Drug Interaction Report
2 potential interactions and/or warnings found for the following 2 drugs:
- asparaginase erwinia chrysanthemi
- DurAct (bromfenac)
Interactions between your drugs
bromfenac asparaginase Erwinia chrysanthemi
Applies to: DurAct (bromfenac), asparaginase erwinia chrysanthemi
MONITOR: Asparaginase therapy may lead to imbalances in coagulation factors predisposing the patient to bleeding or thrombosis. Theoretically, concurrent use of anticoagulants and asparaginase may increase the risk of bleeding. Hemorrhages grade 3 and above and CNS hemorrhages have been observed with asparaginase treatment. However, serious thromboembolic events have also been reported with the use of asparaginase. Some investigators have suggested that anticoagulants could be used prophylactically with asparaginase for the prevention of thromboembolic events.
MANAGEMENT: Coagulation parameters should be monitored at baseline and periodically during concomitant treatment with asparaginase and anticoagulants such as heparin, dipyridamole, aspirin and nonsteroidal anti-inflammatory drugs.
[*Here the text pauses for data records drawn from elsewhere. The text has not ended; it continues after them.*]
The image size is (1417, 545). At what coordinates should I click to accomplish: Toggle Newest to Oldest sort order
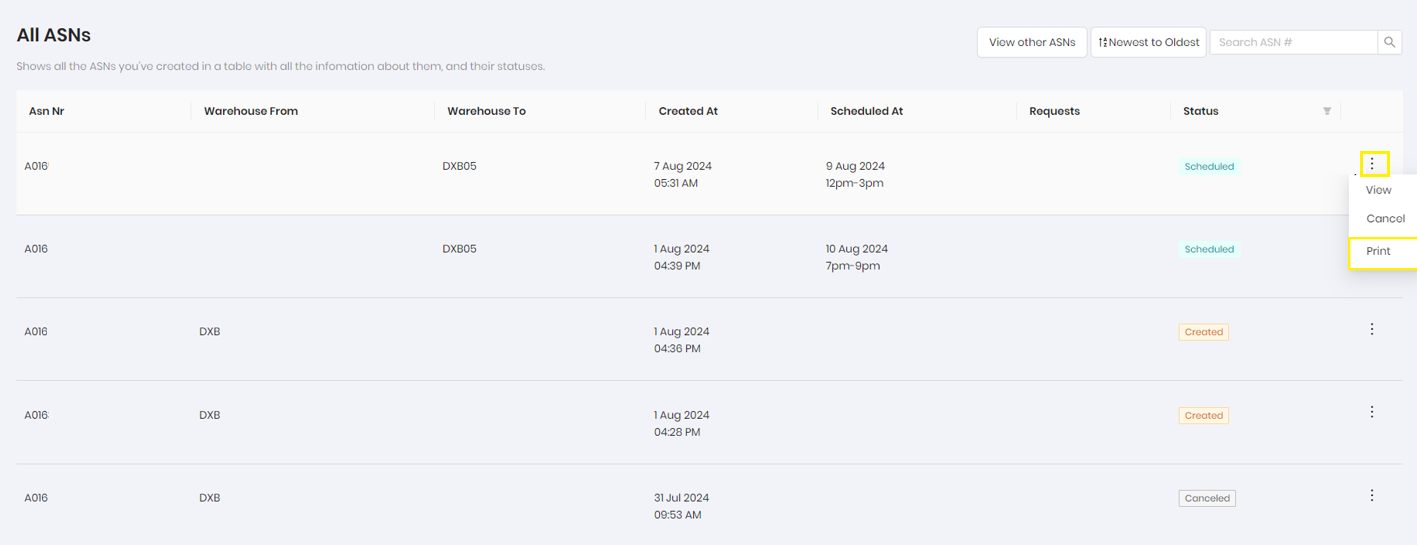click(x=1149, y=42)
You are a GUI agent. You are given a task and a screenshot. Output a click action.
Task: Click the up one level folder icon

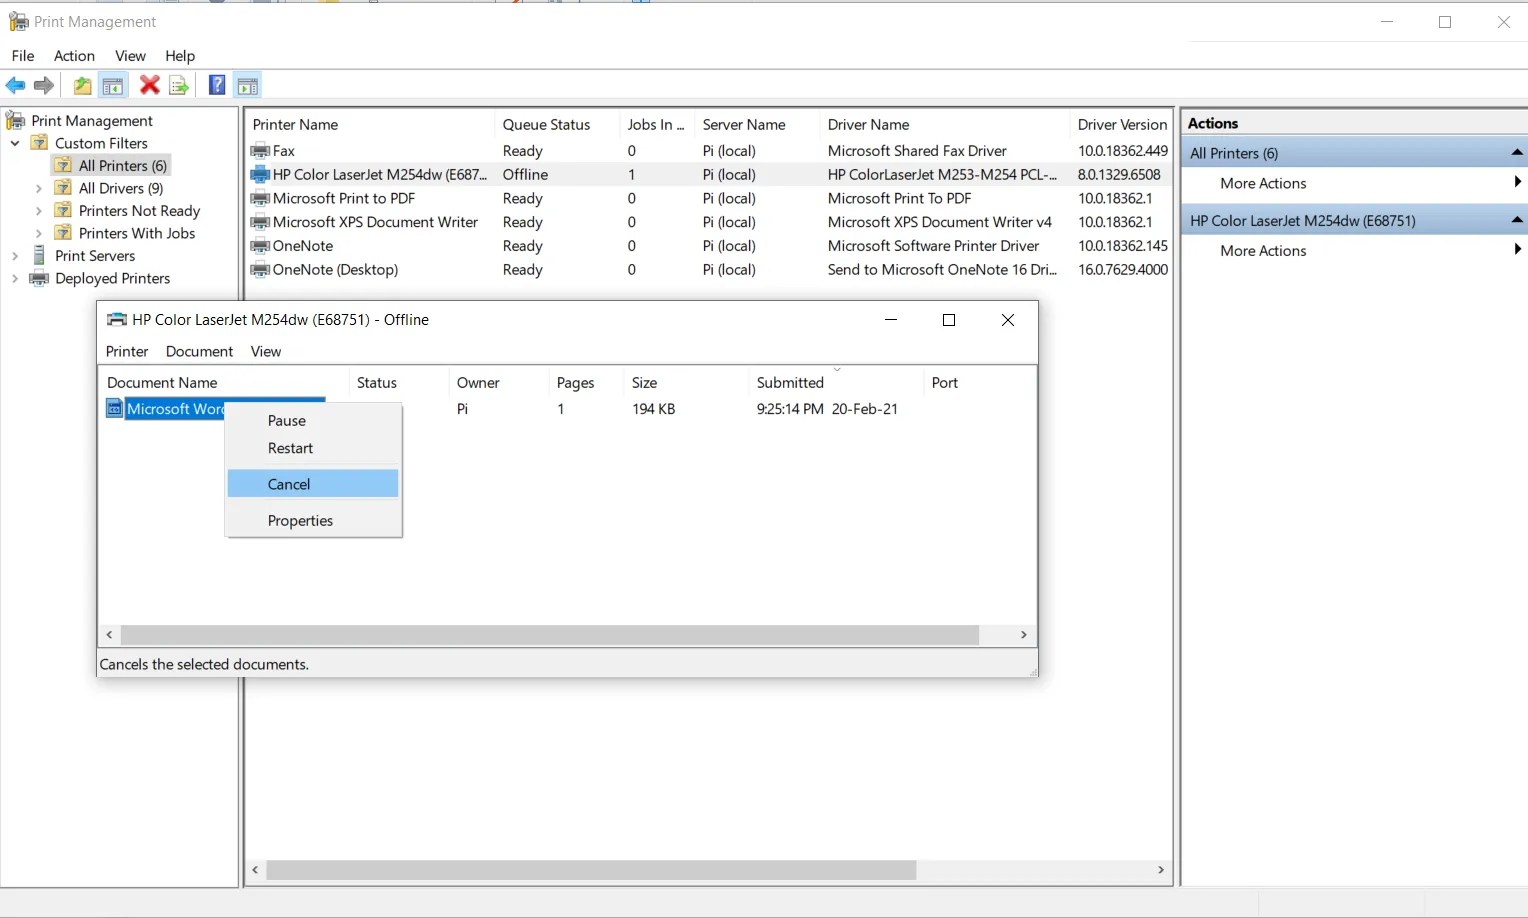[x=82, y=85]
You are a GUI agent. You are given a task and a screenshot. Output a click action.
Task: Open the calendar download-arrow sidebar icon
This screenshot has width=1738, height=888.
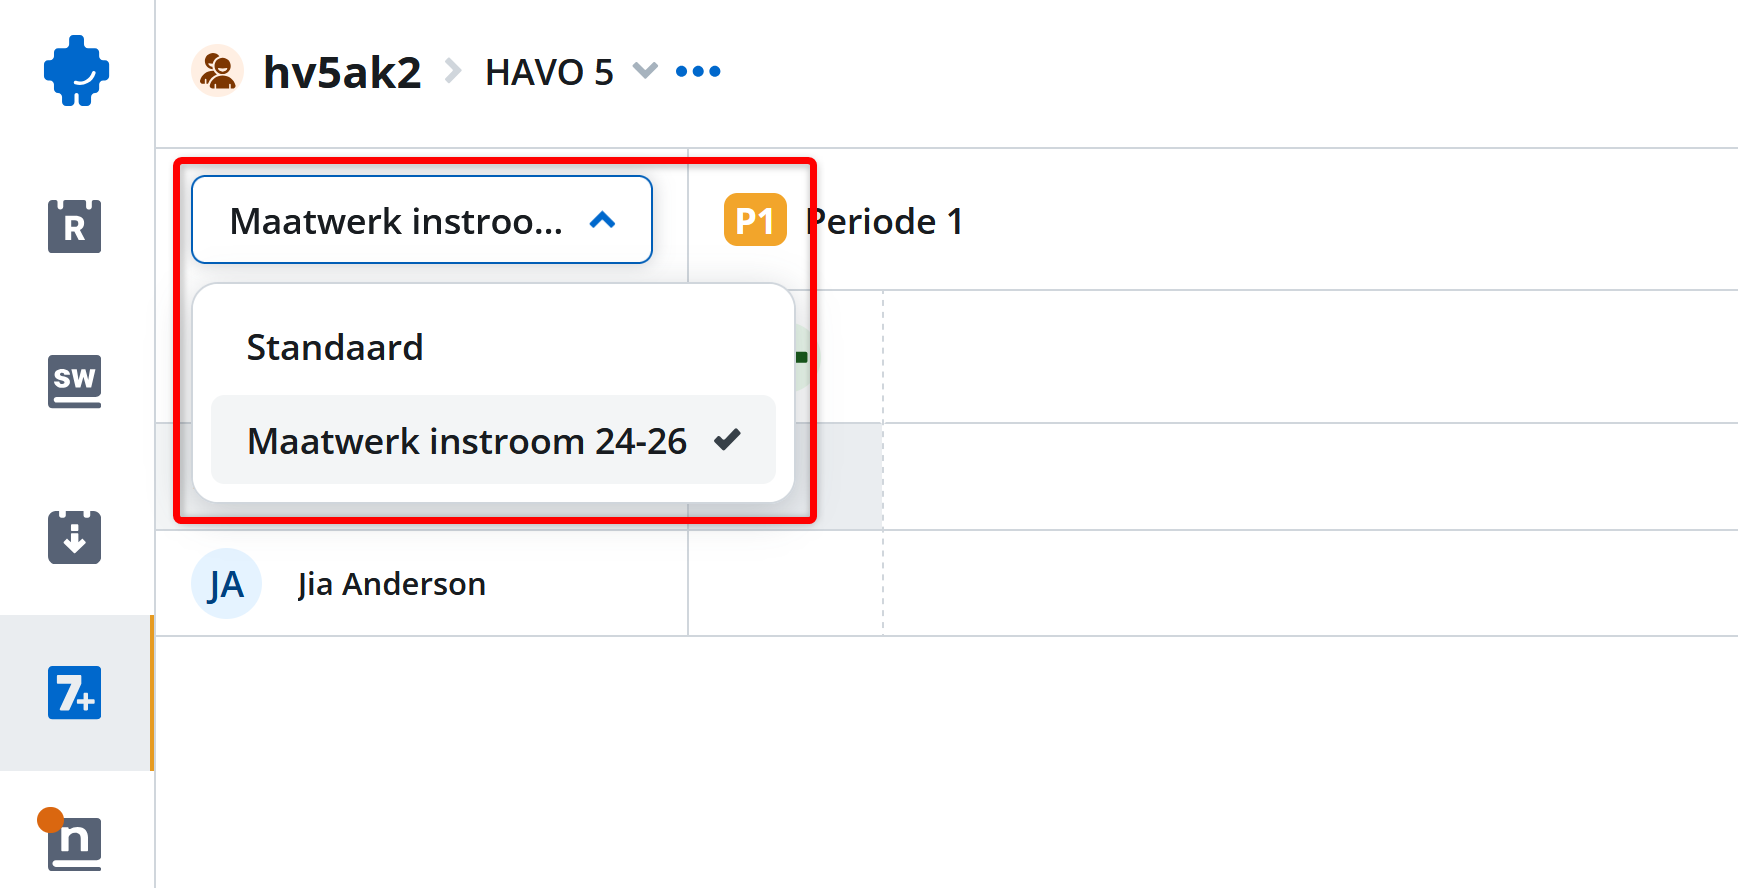[x=75, y=537]

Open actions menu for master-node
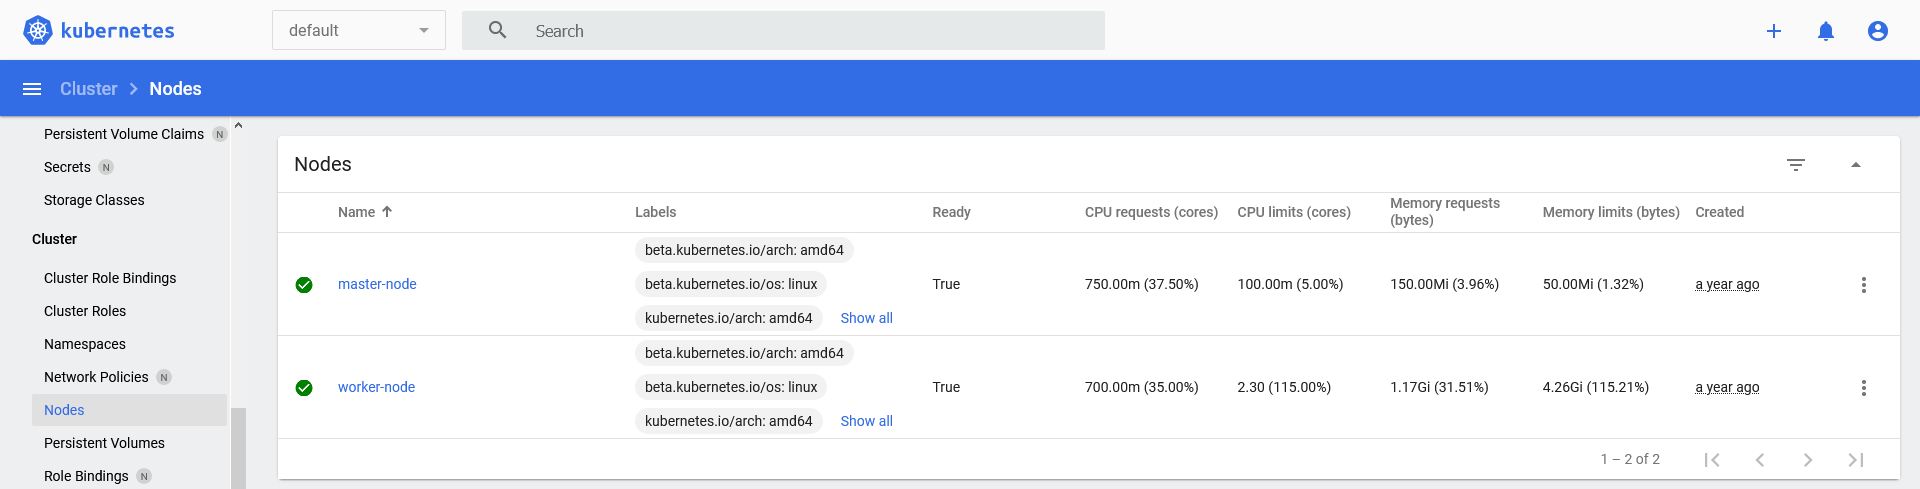tap(1863, 285)
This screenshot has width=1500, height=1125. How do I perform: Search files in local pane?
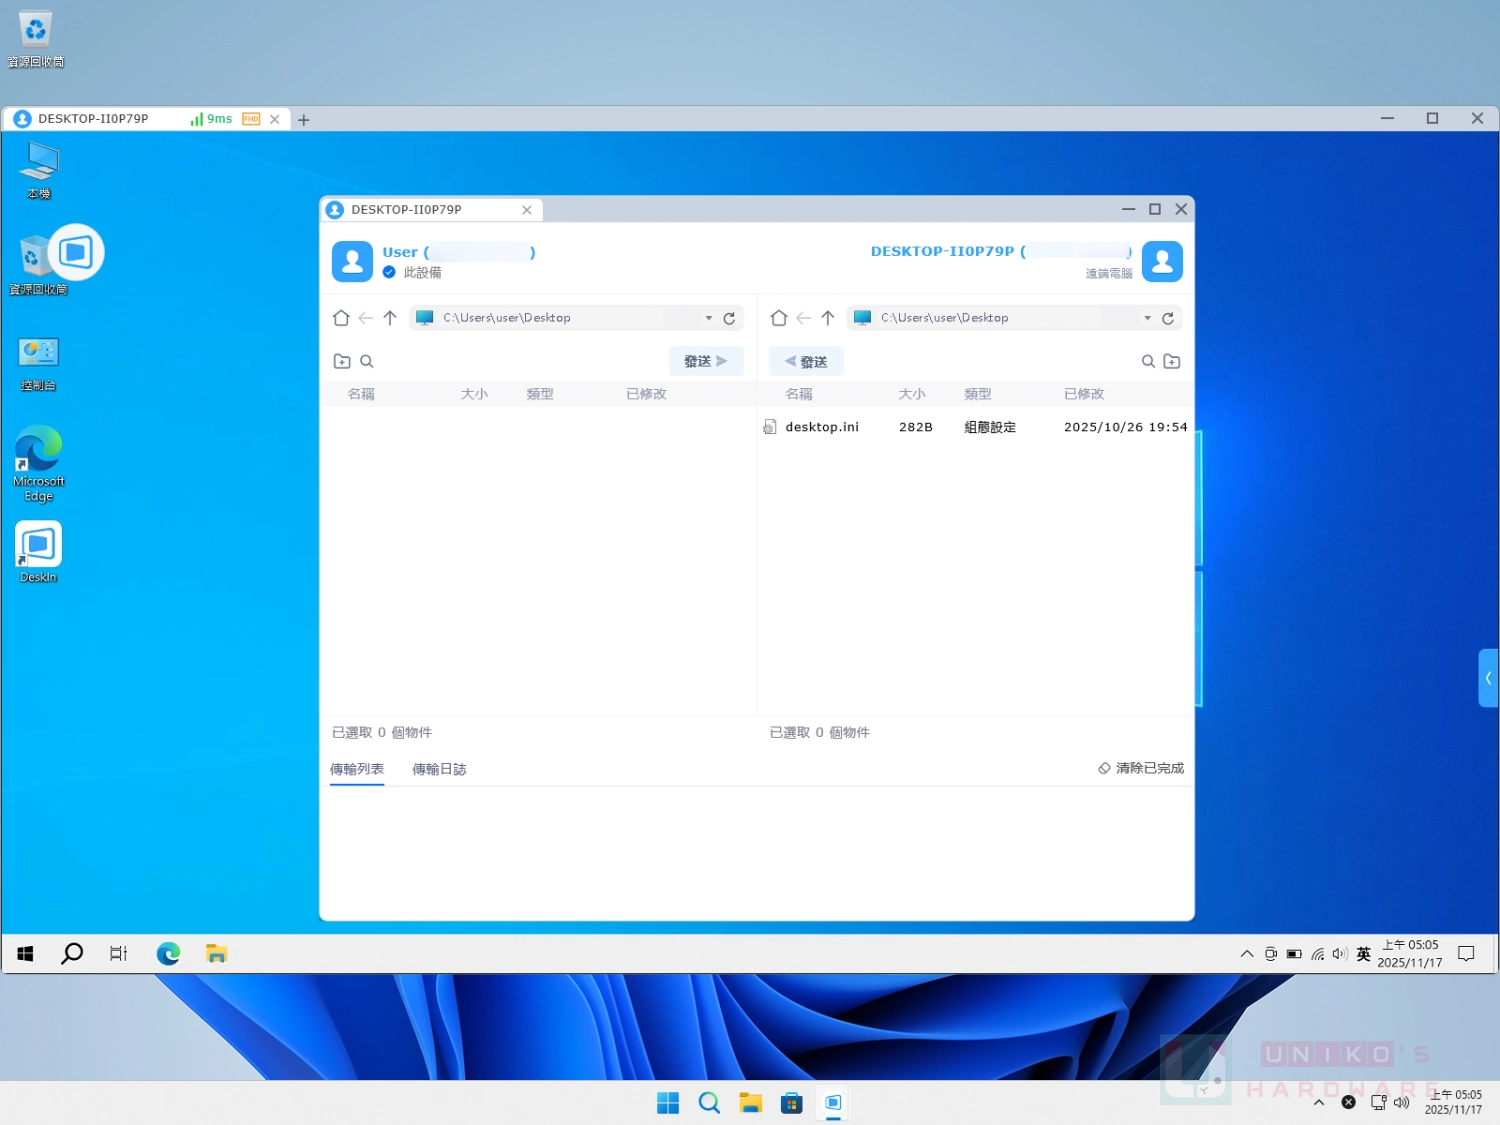367,361
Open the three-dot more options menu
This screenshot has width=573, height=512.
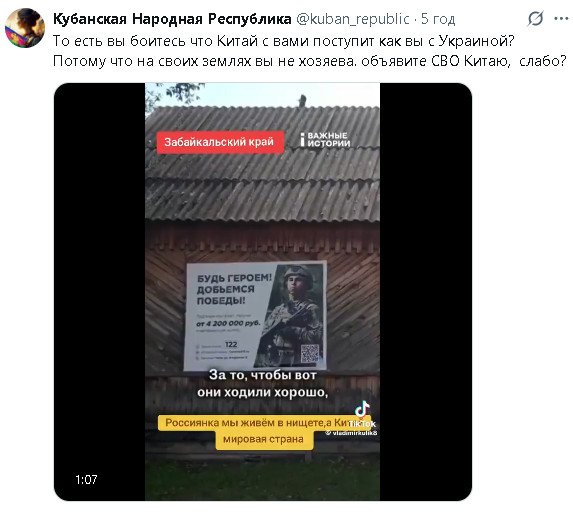point(561,18)
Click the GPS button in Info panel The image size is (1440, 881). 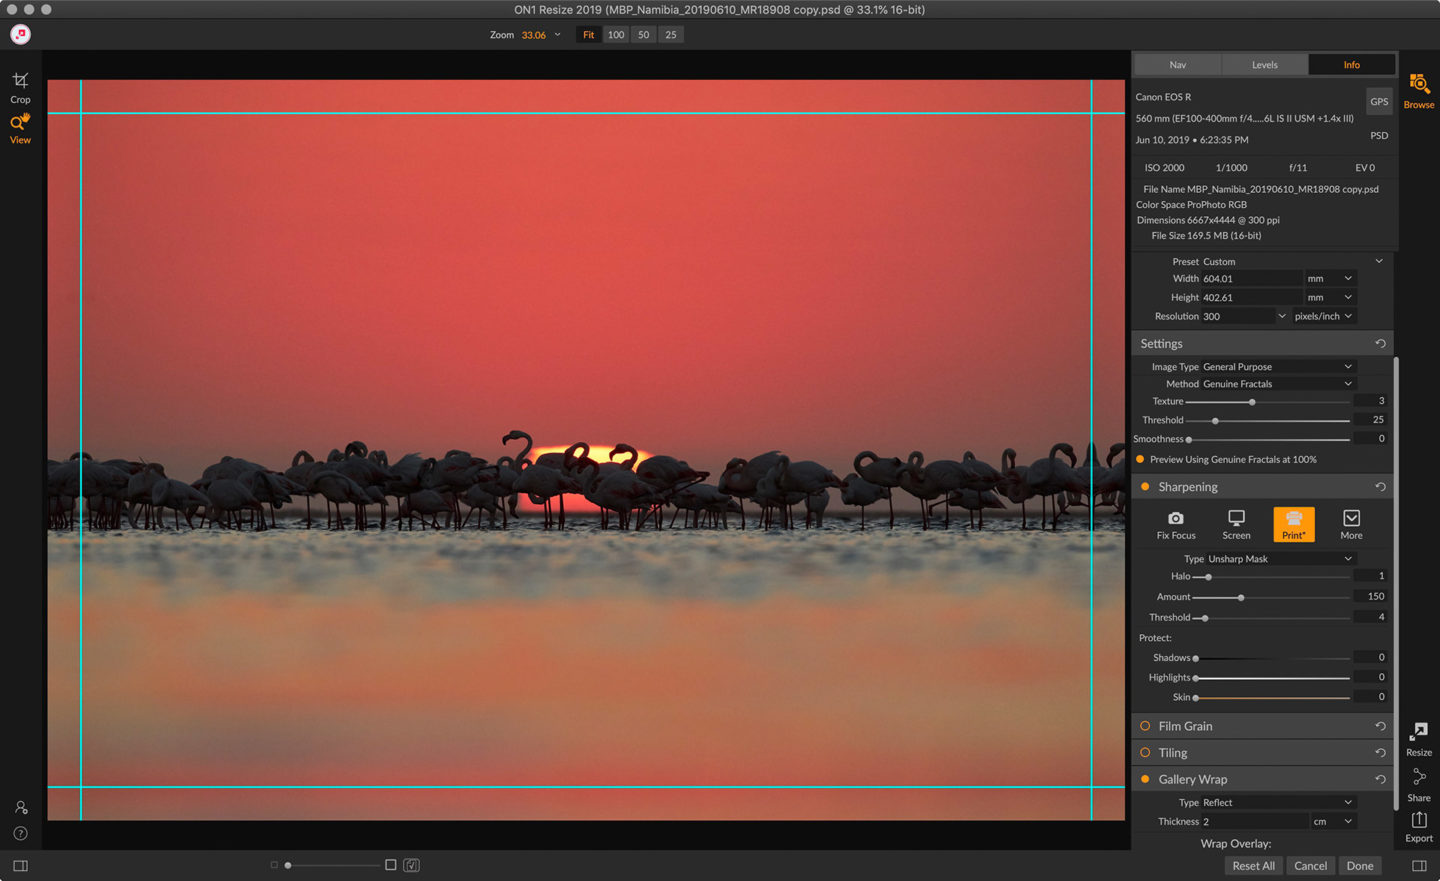point(1379,102)
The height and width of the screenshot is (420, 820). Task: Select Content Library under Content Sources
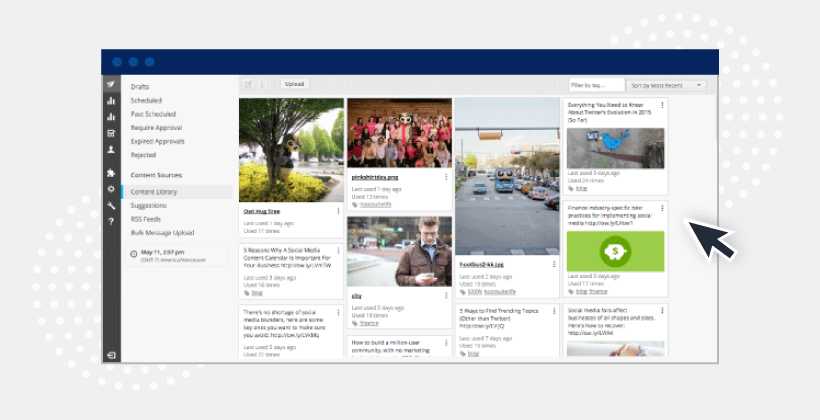155,191
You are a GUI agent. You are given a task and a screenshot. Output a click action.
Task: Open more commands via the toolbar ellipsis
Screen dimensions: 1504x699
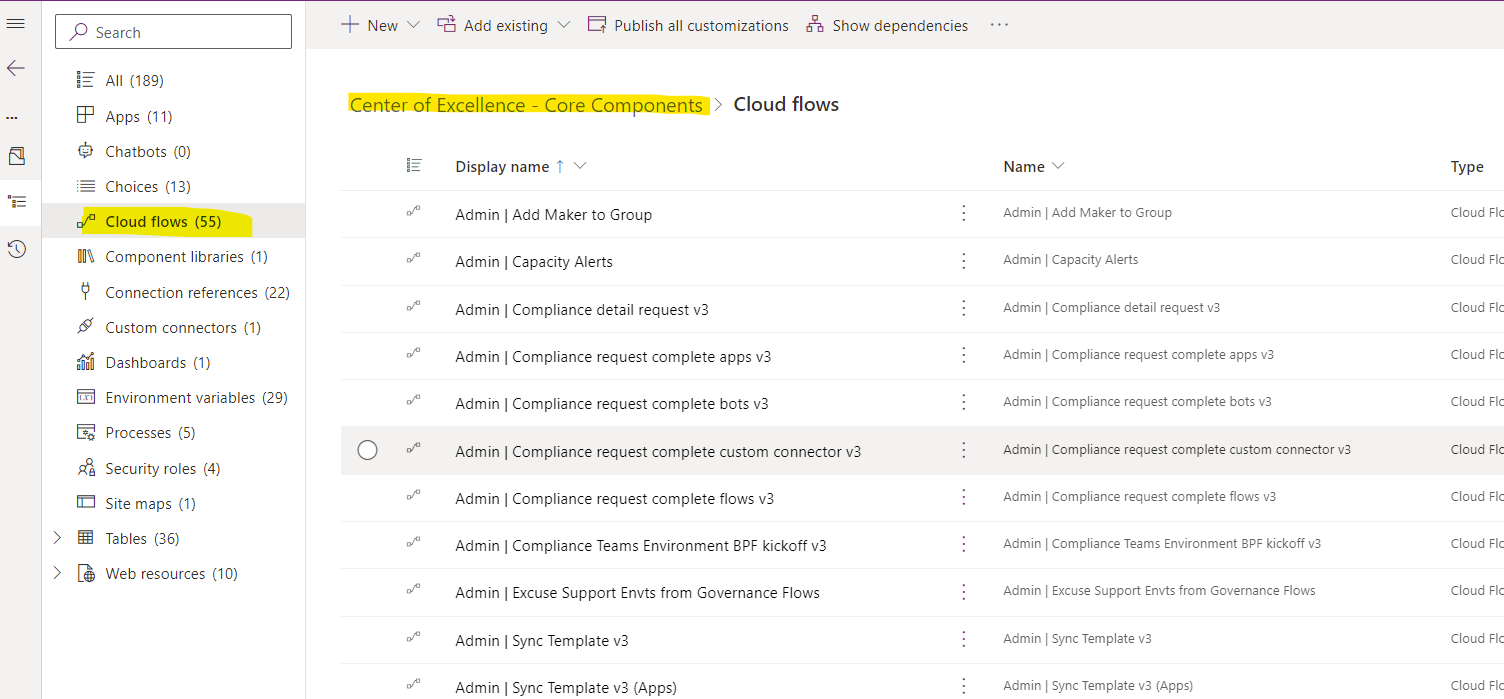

Patients should be advised to promptly report any signs and symptoms of bleeding.
References (13)
- (2001) "Product Information. Oncaspar (pegaspargase)." Rhone Poulenc Rorer
- (2001) "Product Information. Elspar (asparaginase)." Merck & Co., Inc
- Kieslich M, Porto L, Lanfermann H, Jacobi G, Schwabe D, Bohles H (2003) "Cerebrovascular complications of L-asparaginase in the therapy of acute lymphoblastic leukemia." J Pediatr Hematol Oncol, 25, p. 484-7
- Cerner Multum, Inc. "UK Summary of Product Characteristics."
- Cerner Multum, Inc. "Australian Product Information."
- "Product Information. Erwinaze (asparaginase Erwinia chrysanthemi)." EUSA Pharma
- (2019) "Product Information. Asparlas (calaspargase pegol)." Servier
- Duarte X, Esteves S, Neto AM, Pereira F (2016) "Incidence and risk factors for central nervous system thrombosis in paediatric acute lymphoblastic leukaemia during intensive asparaginase treatment: a single-centre study." Br J Haematol, 174, p. 280-91
- Caruso V, Iacoviello L, Di Castelnuovo A, et al. (2006) "Thrombotic complications in childhood acute lymphoblastic leukemia: a meta-analysis of 17 prospective studies comprising 1752 pediatric patients." Blood, 108, p. 2216-22
- Mitchell L, Andrew M, Hanna K, et al. (2003) "Trend to efficacy and safety using antithrombin concentrate in prevention of thrombosis in children receiving l-asparaginase for acute lymphoblastic leukemia. Results of the PAARKA study." Thromb Haemost, 90, p. 235-44
- Elice F, Rodeghiero F (2012) "Hematologic malignancies and thrombosis." Thromb Res, 129, p. 360-6
- Truelove E, Fielding AK, Hunt BJ (2013) "The coagulopathy and thrombotic risk associated with L-asparaginase treatment in adults with acute lymphoblastic leukaemia." Leukemia, 27, p. 553-9
- Grace RF, DeAngelo DJ, Stevenson KE, et al. (2018) "The use of prophylactic anticoagulation during induction and consolidation chemotherapy in adults with acute lymphoblastic leukemia." J Thromb Thrombolysis, 45, p. 306-14
Drug and food interactions
bromfenac food
Applies to: DurAct (bromfenac)
ADJUST DOSE: In-vivo studies have demonstrated that the absorption of bromfenac is greatly reduced if the drug is taken within three and one-half hours following a high fat meal. The concomitant administration of a high fat meal has led to a 75% reduction in peak plasma concentrations and a 60% reduction in total area under the curve. The mechanism has not been described.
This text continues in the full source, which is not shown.